How it works
Sample
A weighted sample of the project’s recent production runs (whole traces, not
just single calls) is frozen for the experiment. Text traffic only, last 30 days.
Replay
The exact recorded inputs are re-sent to each candidate model. Recorded tool
results are injected so multi-step runs replay faithfully. Replays are billed to
your org credits like any inference and never appear in production analytics.
Judge
An LLM judge scores every replay against your production output on correctness,
completeness, instruction-following and format — producing a parity % (quality
vs. your current model = 100) and a verdict (better / parity / worse / unusable).
The page
Three cards sit at the top, computed from yourrouting_steps over the last 90 days:
| Card | Shows |
|---|---|
| Traffic distribution by model | Your top 5 models by request volume (share %). Hover a bar to see that model’s spend. |
| Frontier spend | Spend on closed, frontier-provider models (OpenAI, Anthropic, Google, …). |
| Open-source spend | Spend on open-source models (DeepSeek, Qwen, Llama, Mistral, …) — your cheaper alternative. |
Running an experiment
Click New Experiment, pick a project, and set:| Field | Meaning |
|---|---|
| Models to test | Open-source models (cheapest) or All models. |
| Sample rate | % of the project’s recent traffic to replay. |
| Budget | A hard cap on what the run can spend — it stops before exceeding it. |
Outcomes
A finished experiment lands in one of these states — a completed run that finds no cheaper model is Optimal, not a failure:| Status | Meaning |
|---|---|
| Running | Benchmark in progress. |
| Suggested | A cheaper model held your accuracy — review and apply. |
| Optimal | No candidate held accuracy — your current routing is already well-optimised. |
| Low data | Not enough replayable traffic to reach a confident verdict. |
| Failed | The run errored out (see the panel for why). |
The recommendation gate
Orbitrage only suggests a switch when it can stand behind it — never a hedged weak recommendation:- Quality parity ≥ 85% of your current model, and
- Cost ≤ −20% (meaningfully cheaper), and
- Confidence ≥ medium (a function of sample size and variance), with ≤ ~10% unusable verdicts.
Full benchmark details
Open any experiment to see the verdict, monthly-savings estimate, and the models-tested matrix (accuracy / cost Δ / latency Δ / errors vs. your current model). Expand Full benchmark details for:- Per-step routing plan — one verdict per recurring LLM call site (planner, tool-caller, summariser, …), grouped by system prompt + toolset.

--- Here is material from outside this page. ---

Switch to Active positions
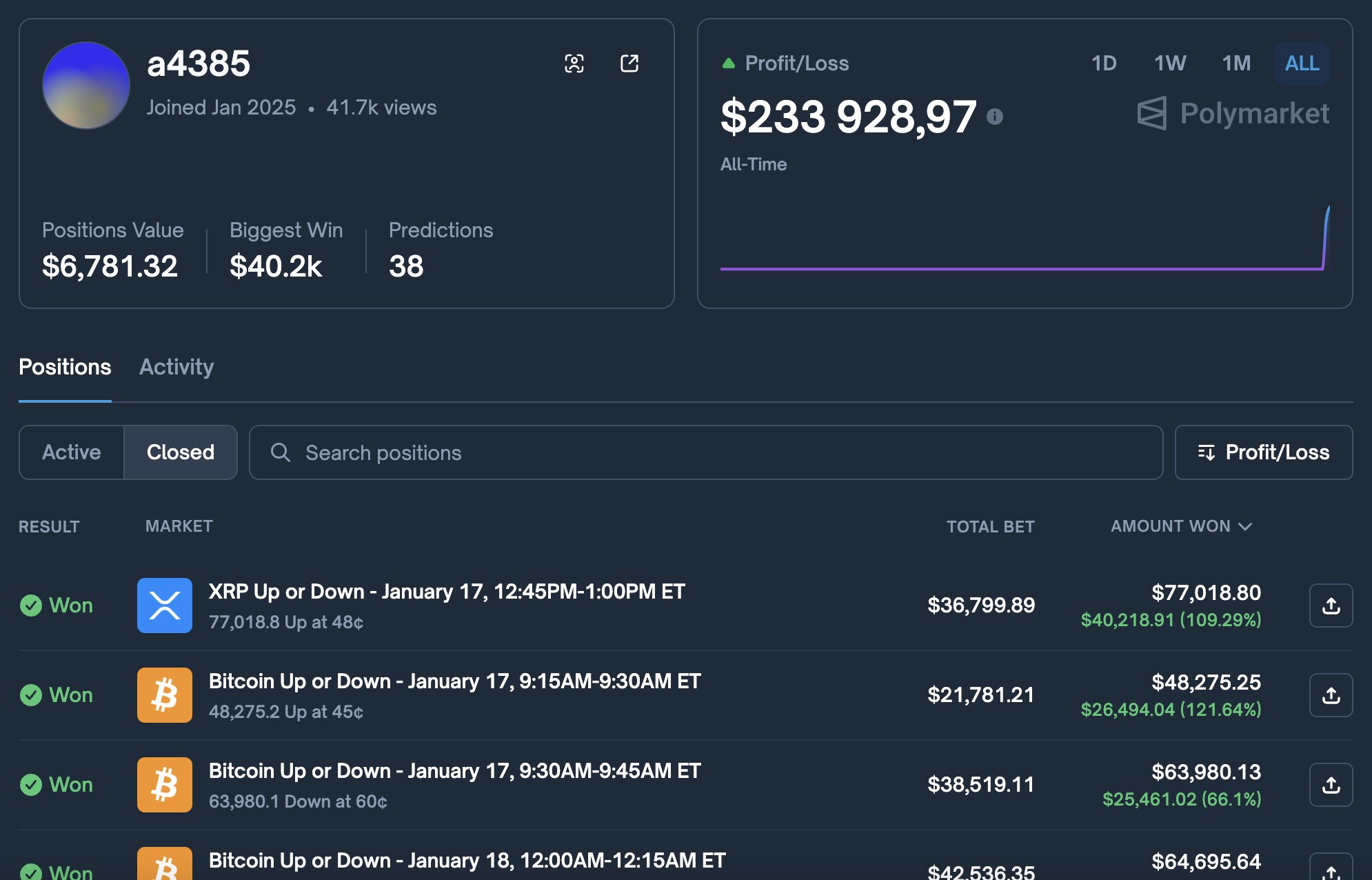Screen dimensions: 1372x880 point(72,452)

- Replayed runs — the actual baseline-vs-candidate outputs for each replayed step, with the judge’s note.
Settings
Open Settings to control automatic benchmarking:| Setting | Meaning |
|---|---|
| Enable benchmarking | Master switch — off means no traffic is sampled or replayed. |
| Sample rate | % of traffic replayed as scheduled benchmarks. |
| Run benchmarks | Cadence — daily / weekly / biweekly / monthly. |
| Accuracy threshold | Only suggest a switch within this accuracy drop. |
| Max spend per run | Never spend above this on a single benchmark run. |